Homework #19 - 10/24 (Makeup)


Tonight I'm going to blog about my project for my databases class. I was really enthusiastic about it and intend to keep working on it after the course is over, just for the experience. It was supposed to be a system for backyard gardeners. Users would be able to create an account with their name, email, and address. They would automatically be assigned a garden object upon their account creation. This was going to be handled by using SQL triggering on the database. The code would look something like this:

DELIMITER \\
CREATE TRIGGER addGarden  AFTER INSERT ON gardeners
BEGIN
  INSERT INTO gardens (owner_id)
  VALUES (OLD.id);
END\\
DELIMITER ;

I did not get this code to actually work, but the idea is that you have to change the delimiter from a semicolon before you write the function so that you can use the semicolon at the end of the insert statement without ending the function early. The trigger runs after an insert occurs in the gardeners table, or in other words, after a gardener has created their account. It then inserts a new garden into the gardens table with the owner_id attribute of the garden set to the OLD.id. Here the OLD means that it is using the id of the statement that caused the trigger, the gardener. I think this may be where I made my mistake, as I am not sure that the OLD.id is doing what I think it is. Then the trigger is ended, and we reset the delimiter back to the semicolon.

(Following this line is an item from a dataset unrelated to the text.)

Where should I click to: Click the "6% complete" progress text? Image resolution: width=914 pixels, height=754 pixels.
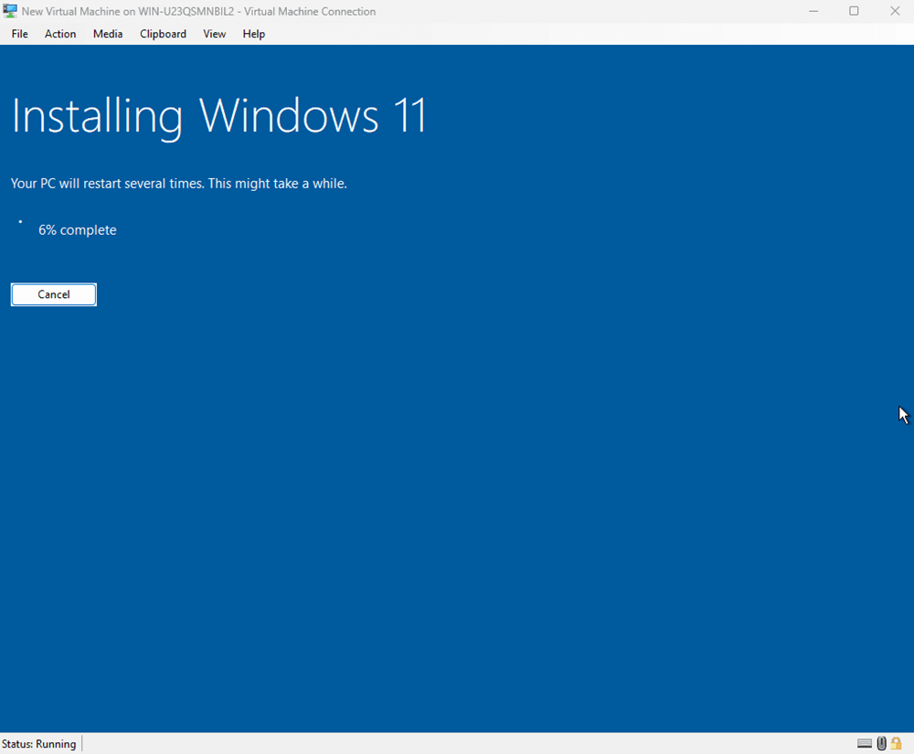78,230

There is also a pre-filled database of plants containing attributes such as common name, scientific name, mature height, duration, growth rate, minimum pH, maximum pH, among others. Users will be able to select from plants from this database to add to their personal garden and will get advice on things they should do based on the plants selected, for example, how deep to plant the seed, or how far apart it should be from another seed. The system will also recommend certain plants that the user should try to grow based on the location of their address. It can do this because the database also has table containnig list of states that each plant naturally occur in, so it can do a simple query like the following to produce a suggestion list:

SELECT common_name FROM plants p
INNER JOIN naturally_occuring n
ON p.scientific_name = n.scientific_name
INNER JOIN gardeners g
ON g.state = n.state
WHERE g.state = n.state

This code seems bloated from reading it, but it basically makes a new, temporary table from the three tables, plants, naturally_occurring, and gardeners and matches the tuples accordingly. It then selects only the common name of the plants where the state the gardener lives is the same as the state that the plant naturally occurs in.

For now that is all, I intend to have more features too - perhaps reminders on when to harvest, or weather information to alert users of inclement weather that may endanger their plant.